Задание:
Выпишите из текста ниже всё, что, по его словам, замечалось и наблюдалось в речах и поведении собрания, когда вопрос касался перемен имущественного характера.

Во-первых, как нарушить священный и неприкосновенный принцип частной собственности? Торжествующая буржуазия столько раз и так велеречиво его провозглашала, подтверждала, внедряла и славословила, и в то же время она так боялась, чтобы до сих пор помогавшие ей массы не обратились от штурма Бастилии к мануфактурам, домам и меняльным лавкам, что всякий раз, когда вопрос хоть отдаленно касался перемен имущественного характера, в речах и поведении собрания замечался какой-то разнобой, наблюдались колебания, трения, некоторая растерянность и нерешительность. А тут ведь дело шло об экспроприации колоссальных церковных земельных фондов. Не могло ли это послужить соблазнительным примером, например, толчком к требованию перераспределения всех вообще земельных имуществ, поощрением к «аграрному закону», к земельной реформе в стиле братьев Гракхов, о которых так часто и с таким беспокойством поминали в те времена?
А, во-вторых, эта экспроприация касалась ведь большого, прекрасно организованного сословия, того самого духовного сословия, которое хоть и было очень многими и крепкими нитями связано со старым режимом, но до сих пор вело себя с большою осторожностью, вовсе еще не становилось в ряды врагов революции и, обладая значительным влиянием в деревне, нигде не было пока замечено в контрреволюционной агитации среди крестьян. Сразу сделать эту громадную, сплоченную, полуторатысячелетнюю организацию своим врагом буржуазные законодатели тоже отнюдь не желали. Если бы еще, отнимая эту землю у церкви, ее отдали немедленно крестьянам, было бы основание надеяться на то, что материальные выгоды, получаемые крестьянами, обезвредят контрреволюционную пропаганду обиженного и раздраженного духовенства. Но ведь эти земли вовсе не предназначались к раздаче: они должны были поступить в казну, которая уж и озаботилась бы их продажей с публичного торга. Опасное и полное соблазна насилие над принципом частной собственности, переход духовенства в контрреволюционный лагерь — вот перспективы, встававшие пред обеспокоенным взором Национального учредительного собрания. Без конфискации этих колоссальных земельных богатств обойтись было никак нельзя. Как бы сделать так, чтобы и земли оказались в руках казны и чтобы конфискации никакой при этом не было?..
Вот тут-то и пригодились князю Талейрану его епископское облачение и пастырский посох, тут-то он и понял, что подвертывается сам собою, случай (и уже, конечно, последний случай) получить за эти красивые, во несколько устаревшие вещи гораздо больше, чем мог бы дать за них самый щедрый антикварный магазин.

Собранные записи данных:
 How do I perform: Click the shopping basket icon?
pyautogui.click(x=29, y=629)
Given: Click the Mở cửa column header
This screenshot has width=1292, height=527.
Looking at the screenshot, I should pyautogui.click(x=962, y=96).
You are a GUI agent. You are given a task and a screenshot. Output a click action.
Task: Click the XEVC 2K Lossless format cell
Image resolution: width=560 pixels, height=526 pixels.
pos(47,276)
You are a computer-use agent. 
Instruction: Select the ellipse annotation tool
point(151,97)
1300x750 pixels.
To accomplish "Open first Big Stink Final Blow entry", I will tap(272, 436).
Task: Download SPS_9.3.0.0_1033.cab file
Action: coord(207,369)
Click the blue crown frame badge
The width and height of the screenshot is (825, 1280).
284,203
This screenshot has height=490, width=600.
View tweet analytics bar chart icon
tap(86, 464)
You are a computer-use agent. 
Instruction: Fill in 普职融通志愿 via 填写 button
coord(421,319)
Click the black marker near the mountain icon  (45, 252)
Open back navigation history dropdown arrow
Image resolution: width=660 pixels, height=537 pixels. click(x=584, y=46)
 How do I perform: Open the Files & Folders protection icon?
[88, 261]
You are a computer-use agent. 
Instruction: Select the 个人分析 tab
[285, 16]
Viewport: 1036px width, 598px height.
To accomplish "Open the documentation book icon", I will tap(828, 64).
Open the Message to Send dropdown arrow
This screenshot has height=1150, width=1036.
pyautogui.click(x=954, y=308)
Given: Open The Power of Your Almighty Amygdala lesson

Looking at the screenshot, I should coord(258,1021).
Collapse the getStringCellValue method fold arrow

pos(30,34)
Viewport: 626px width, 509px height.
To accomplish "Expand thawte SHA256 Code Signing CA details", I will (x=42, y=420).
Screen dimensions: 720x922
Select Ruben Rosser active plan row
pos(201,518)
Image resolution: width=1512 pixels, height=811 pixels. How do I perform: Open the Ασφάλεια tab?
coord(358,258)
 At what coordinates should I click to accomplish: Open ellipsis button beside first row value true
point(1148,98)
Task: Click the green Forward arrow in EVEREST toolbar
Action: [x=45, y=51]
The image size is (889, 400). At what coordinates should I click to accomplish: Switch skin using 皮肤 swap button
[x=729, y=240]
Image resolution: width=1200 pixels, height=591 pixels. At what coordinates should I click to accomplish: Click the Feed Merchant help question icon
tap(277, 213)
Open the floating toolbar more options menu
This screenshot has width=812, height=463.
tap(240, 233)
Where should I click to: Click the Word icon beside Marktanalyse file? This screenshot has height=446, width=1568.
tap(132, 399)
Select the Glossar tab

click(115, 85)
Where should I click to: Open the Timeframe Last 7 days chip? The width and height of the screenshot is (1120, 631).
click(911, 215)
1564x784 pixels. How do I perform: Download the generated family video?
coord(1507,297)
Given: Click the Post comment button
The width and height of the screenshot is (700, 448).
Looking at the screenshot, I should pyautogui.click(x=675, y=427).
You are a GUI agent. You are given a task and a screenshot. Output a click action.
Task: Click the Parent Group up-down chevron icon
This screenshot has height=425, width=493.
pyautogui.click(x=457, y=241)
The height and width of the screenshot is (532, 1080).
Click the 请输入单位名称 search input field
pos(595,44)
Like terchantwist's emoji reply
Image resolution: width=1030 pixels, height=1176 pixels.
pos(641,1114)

Ответ:
разнобой, колебания, трения, некоторая растерянность, нерешительность